O trabalhador que presenciar ou for vítima dessa conduta deve reunir o maior número possível de evidências para a apuração dos fatos. Valem como prova:

  • Mensagens de texto e e-mails corporativos ou pessoais.
  • Gravações de áudios e vídeos.
  • Fotografias do local de trabalho.
  • Identificação de testemunhas dispostas a depor.

As denúncias podem ser direcionadas ao Ministério Público do Trabalho (MPT), ao Tribunal Superior do Trabalho (TST) ou ao Conselho Superior da Justiça do Trabalho (CSJT). O denunciante pode solicitar o sigilo absoluto de sua identidade durante o processo.

O CSJT também mantém uma página oficial na internet para o esclarecimento de dúvidas e consulta sobre penalidades.

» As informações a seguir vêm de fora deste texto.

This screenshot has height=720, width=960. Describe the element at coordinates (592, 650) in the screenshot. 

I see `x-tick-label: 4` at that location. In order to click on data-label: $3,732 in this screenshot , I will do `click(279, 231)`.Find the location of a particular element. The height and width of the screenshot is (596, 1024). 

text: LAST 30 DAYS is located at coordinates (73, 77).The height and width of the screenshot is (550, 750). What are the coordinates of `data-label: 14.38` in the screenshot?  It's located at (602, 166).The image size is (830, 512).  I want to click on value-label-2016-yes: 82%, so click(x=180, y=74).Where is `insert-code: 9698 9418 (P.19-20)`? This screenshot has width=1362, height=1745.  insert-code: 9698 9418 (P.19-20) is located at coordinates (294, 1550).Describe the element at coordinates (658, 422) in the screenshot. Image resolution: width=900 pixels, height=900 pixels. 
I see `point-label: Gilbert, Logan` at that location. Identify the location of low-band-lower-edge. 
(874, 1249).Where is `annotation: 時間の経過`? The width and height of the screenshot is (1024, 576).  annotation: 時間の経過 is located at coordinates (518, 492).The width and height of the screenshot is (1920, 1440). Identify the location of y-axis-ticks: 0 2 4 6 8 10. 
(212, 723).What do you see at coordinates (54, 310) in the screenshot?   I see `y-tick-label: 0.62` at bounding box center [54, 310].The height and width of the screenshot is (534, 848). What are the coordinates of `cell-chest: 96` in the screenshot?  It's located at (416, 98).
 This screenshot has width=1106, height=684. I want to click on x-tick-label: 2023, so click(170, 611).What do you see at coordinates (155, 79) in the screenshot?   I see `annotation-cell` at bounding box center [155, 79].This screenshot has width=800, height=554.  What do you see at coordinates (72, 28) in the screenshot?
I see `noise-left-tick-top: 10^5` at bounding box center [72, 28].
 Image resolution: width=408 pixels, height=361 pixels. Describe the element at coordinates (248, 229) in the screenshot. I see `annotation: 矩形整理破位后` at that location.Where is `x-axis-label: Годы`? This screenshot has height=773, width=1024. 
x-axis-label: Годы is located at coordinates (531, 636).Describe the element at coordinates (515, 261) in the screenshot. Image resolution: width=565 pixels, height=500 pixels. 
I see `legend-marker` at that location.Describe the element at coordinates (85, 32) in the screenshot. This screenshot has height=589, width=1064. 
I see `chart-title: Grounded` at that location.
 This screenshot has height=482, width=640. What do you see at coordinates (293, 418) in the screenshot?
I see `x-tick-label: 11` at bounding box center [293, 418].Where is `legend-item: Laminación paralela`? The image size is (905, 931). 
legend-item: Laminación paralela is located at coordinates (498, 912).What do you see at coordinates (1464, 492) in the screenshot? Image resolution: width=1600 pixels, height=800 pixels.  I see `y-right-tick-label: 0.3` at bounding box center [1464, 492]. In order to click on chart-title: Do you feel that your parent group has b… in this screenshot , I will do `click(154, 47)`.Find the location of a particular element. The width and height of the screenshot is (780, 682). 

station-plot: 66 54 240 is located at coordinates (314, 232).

Consequências Severas para os Empregadores

O empregador que descumprir a legislação e praticar o assédio eleitoral fica sujeito a:

  1. Pagamento de multas administrativas e trabalhistas.
  2. Indenizações por danos morais individuais e coletivos.
  3. Rescisão indireta do contrato: o funcionário prejudicado pode se desligar da empresa e receber todas as verbas rescisórias como se tivesse sido demitido sem justa causa.
  4. Processo criminal: dependendo da gravidade da conduta, os responsáveis podem responder penalmente, com risco de prisão.

A Justiça do Trabalho reforça que a melhor conduta para as empresas é respeitar integralmente a neutralidade e a liberdade de escolha dos seus colaboradores, garantindo um ambiente corporativo ético e democrático.